Table 2 Summary prevalence rates of individual, Cluster A, B and C and any personality disorders

The complete reference citations are provided in Supplementary Table 1. Superscript numbers and letters indicates the study identifier and sample from Table 1, respectively. I 2 index, measure of heterogeneity; NOS, not otherwise specified.

a. Excluding studies 5, 3c, 8e.

The results of Egger's test did not reveal evidence for a publication bias (regression coefficients ranging between ß = 0.04, P = 0.20 for histrionic personality disorder and ß = 0.29, P = 0.50 for any personality disorder). However, these results should be interpreted with caution because the number of included studies was too low to properly assess the funnel plot or use more advanced regression-based assessments.

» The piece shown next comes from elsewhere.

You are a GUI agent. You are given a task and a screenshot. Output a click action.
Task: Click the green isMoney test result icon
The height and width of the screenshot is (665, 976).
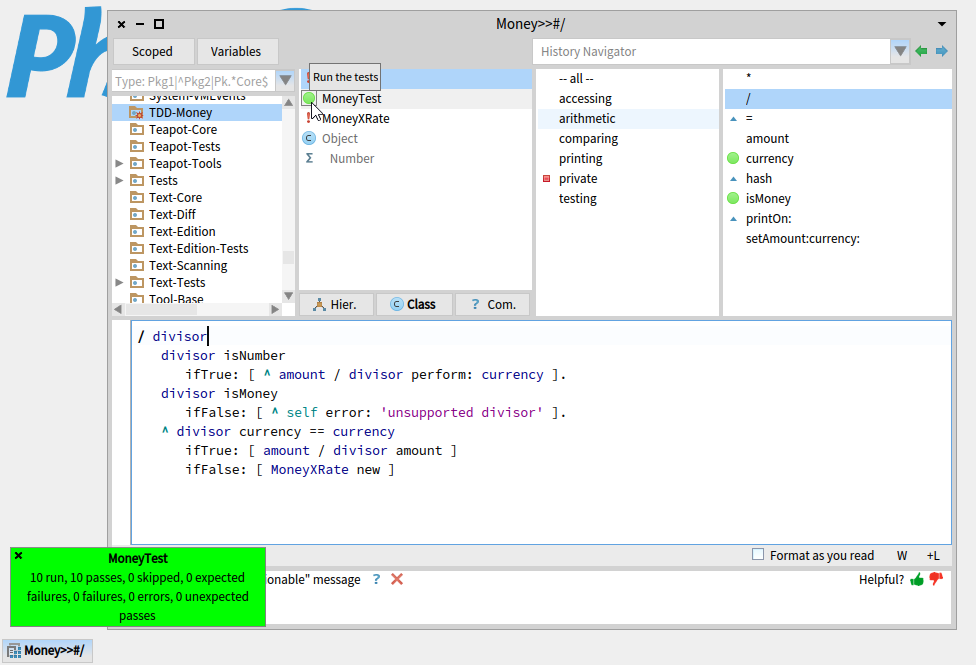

We investigated the effect of risk of bias with meta-regression analyses. A low prevalence rate was significantly associated with a low risk of bias through the ascertainment of diagnosis by expert-rating (versus self-rating) for the majority of personality disorders, namely paranoid (ß = −0.16, P < 0.01), schizotypal (ß = −0.21, P < 0.001), BPD (ß = −0.21, P < 0.0001), histrionic (ß = −0.15, P < 0.0001), narcissistic (ß = −0.16, P < 0.0001), avoidant (ß = −0.12, P < 0.01), dependent (ß = −0.13, P < 0.0001), obsessive–compulsive (ß = −0.17, P < 0.01), any Cluster B (ß = −0.23, P < 0.0001) and any Cluster C (ß = −0.19, P < 0.05). A low prevalence rate was also significantly predicted by a low risk of bias through the quality of reported descriptive statistics, but only for antisocial personality disorder (ß = 0.11, P < 0.0001).

Sensitivity analyses were performed for assessing the robustness of prevalence rates of different personality disorders. The results show the largest increase in prevalence for any Cluster A personality disorder by 1.75% (from 7.23 to 8.98%) when study 1 is excluded, and the largest decrease for any Cluster A personality disorder by 2.03% (from 7.23 to 5.2%) when study 9Reference Dereboy, Güzel, Dereboy, Okyay and Eskin31 is excluded. Furthermore, study 9 and study 7 were most frequently associated with the largest variations in prevalence estimates compared with the other studies: study 9 was associated with the largest decreases in prevalence for 11 out of 15 personality disorder diagnoses (schizotypal, paranoid, any Cluster A, BPD, histrionic, antisocial, narcissistic, any Cluster B, dependent, obsessive–compulsive and any Cluster C), with the largest changes for any Cluster A (−2.03%), any Cluster B (−1.81%) and any Cluster C personality disorders (−1.77%). Exclusion of study 7, in contrast, was associated with moderate increases in prevalence for six out of 15 personality disorder diagnoses (schizoid, paranoid, histrionic, avoidant, dependent and any personality disorder), with the largest increases for paranoid (+0.78%) and any personality disorder (+1.11%).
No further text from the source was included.